エビデンスに関する記載に特筆することはないのですが、その後が驚きです。

 

 

 

とりあえず、多くの患者(具体的には、高血圧単独以外の多くの既往、65歳以上、2歳未満、妊婦、産褥期等)をハイリスクとみなし、タミフルをバンバン使う方針です。

 

 

 

 

 

一方、タミフル(オセルタミビル)の<添付文章>にはこう記載されています

  • 1歳未満の患児(低出生体重児、新生児、乳児)に対する安全性及び有効性は確立していない
  • 妊婦又は妊娠している可能性のある婦人に投与する場合には、治療上の有益性が危険性を上回ると判断される場合にのみ投与すること。[妊娠中の投与に関する安全性は確立していない。動物実験(ラット)で胎盤通過性が報告されている。]

 

次に、ハイリスク以外の患者には、選択肢を提示して自分で選ばせる方針です。

 

そうすると、当然情報不足からタミフルを選択する人が増えるわけですが、おかまいなしということでしょう。

 

ハイリスク患者以外で、タミフルを希望する患者には、高熱などの症状がある人は、希望すれば誰でも、検査もせずに処方しますということです。臨床症状的にインフルエンザかどうか疑わしい場合(事前確率50%以下)に限って迅速検査をするとしていますが、結局は多くの事例でタミフルを使いましょうとなるでしょう。

 

十分な説明がなければ、無治療を選ぶ人は稀でしょうから、結局は軽症、低リスクでも、検査陽性ならタミフル、もしくはエビデンスに乏しい漢方となるでしょう。

 

EBMをバリバリ学んだと自負する人の治療方針と言えるのでしょうか? 医者の責任放棄ともいえる逃げの意思決定マニュアルではないのか? 無駄な迅速検査を減らすといった大義名分を悪用し、検査陰性となる症例を減らし、タミフルをどんどん処方するためのトリックではないでしょうか。このフローでは、検査の乱用を減らしても、無駄な治療は減りません。

 

EBMというには、具体的な効果の程度や有効性(NNT)などを考慮し、治療の不利益も提示して判断したほうがよいと思うのですが。

 

 

そして、この論文の1年後に、タミフルのエビデンスに重大な問題があったことがBMJ、コクランで公開され、重症化を防ぐエビデンスはないとして、世界中でタミフルは無用な薬として認識されます。 

 

http://www.npojip.org/sokuho/no168-3.pdf

http://www.bmj.com/content/348/bmj.g2545.long

 

コクランによる結果の公表は2014年でしたが、2011年の時点において、ロシュ(タミフル製造元)の臨床試験について、公開されていない試験が多数があることが日本の研究者より指摘され、岩田氏がこの論文を書いた2012年当時には、ロシュに対し情報公開を強く迫る活動が行われていました。この経過は、薬害オンブズパースン会議にも公開されていますし、岩田氏ほどの専門家であれば、この動きは当然にご存じのはずです。

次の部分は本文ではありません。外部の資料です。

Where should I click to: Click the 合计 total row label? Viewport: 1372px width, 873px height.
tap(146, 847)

しかし本論文では、タミフルの疑義については一切触れられていません。

http://www.qlifepro.com/news/20130409/roche-to-offer-a-flu-remedy-tamiflu-all-clinical-data-promise.html

 

 

 

そして、2017年には、製薬会社の影響力が大きいWHOですらタミフルを格下げしました。

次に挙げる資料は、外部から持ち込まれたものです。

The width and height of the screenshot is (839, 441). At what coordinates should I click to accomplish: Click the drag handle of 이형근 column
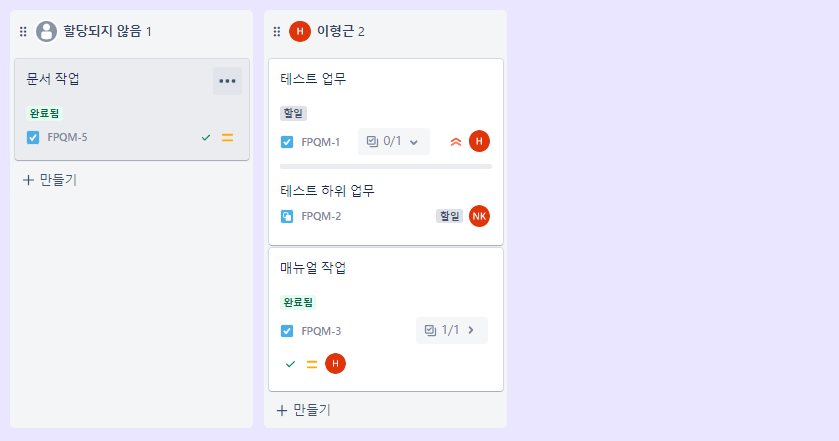(x=277, y=32)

http://www.bmj.com/content/357/bmj.j2841/rr

 

 

一方の漢方についてのエビデンスですが、そのエビデンスの貧弱さは、ホメオパシーと同レベルです。

 

(漢方とインフルエンザのコクランレビュー)

http://www.cochrane.org/ja/CD004559/inhuruenzanidui-suruhan-fang-yao

 

(ホメオパシーとインフルエンザのコクランレビュー)

http://www.cochrane.org/ja/CD001957/inhuruenzayainhuruenzayang-ji-huan-noyu-fang-oyobizhi-liao-womu-de-tositahomeopasinoosirokosinamur

 

私は漢方も、ホメオパシーもどっちもプラセボ効果と推測していますが、プラセボとしての効果を期待して用いるならば、害のないホメオパシーの方がマシだと思います。

 

ちなみに、スペイン風邪では、積極的治療(アスピリン大量投与)が大量死をもたらし、

https://academic.oup.com/cid/article/49/9/1405/301441

薬効のないホメオパシー治療で死者が少なかったとされています。

http://jphma.org/fukyu/overseas_090806_Spanish_grippe.html

 

漢方のエビデンスは不十分ですが、保険診療として認められる既得権益があるので、あまり批判を受けません。一方、ホメオパシーは保険診療にはならないので、目の敵として徹底的にたたかれます。薬効がないと批判するホメオパシーで治ってしまえば、医師の面目は丸潰れですし、収益源の患者を奪われます。

 

要は、医者と製薬会社に金が落ちるかどうか、医師の権威を守れるか、患者不在の医師都合によるホメオパシー排除なのです。

 

なお、誤解の無いように言っておきますが、私はホメオパシーを擁護するつもりも、非難するつもりもありませんので、ホメオパシーに関する批判・問い合わせはご遠慮下さい。

 

ただ、ホメオパシーを非科学として批判をするのであれば、高価な漢方調剤や有効性の乏しい漢方薬、過去には違法行為で処分も受けた怪しげなオーソゴニストについても非科学として批判しないと、ただの利権確保の情報工作としての批判を免れないと言っておきます。

 

 

最後に、岩田氏自身がどう対処しているのか探してみると、こんな記載を見つけました。

https://medicalnote.jp/contents/150330-000037-AGJIKX

 

くすりも飲まずに治すことも

自分はよく海外出張に行きますが、海外では地域によって漢方が妙な誤解を生んでしまうこともあり、漢方薬を持って行きにくい場合があります。このため海外で風邪になってしまった時は、布団をかぶって暖房をしっかりかけて、できる限り厚着をして風邪を治します。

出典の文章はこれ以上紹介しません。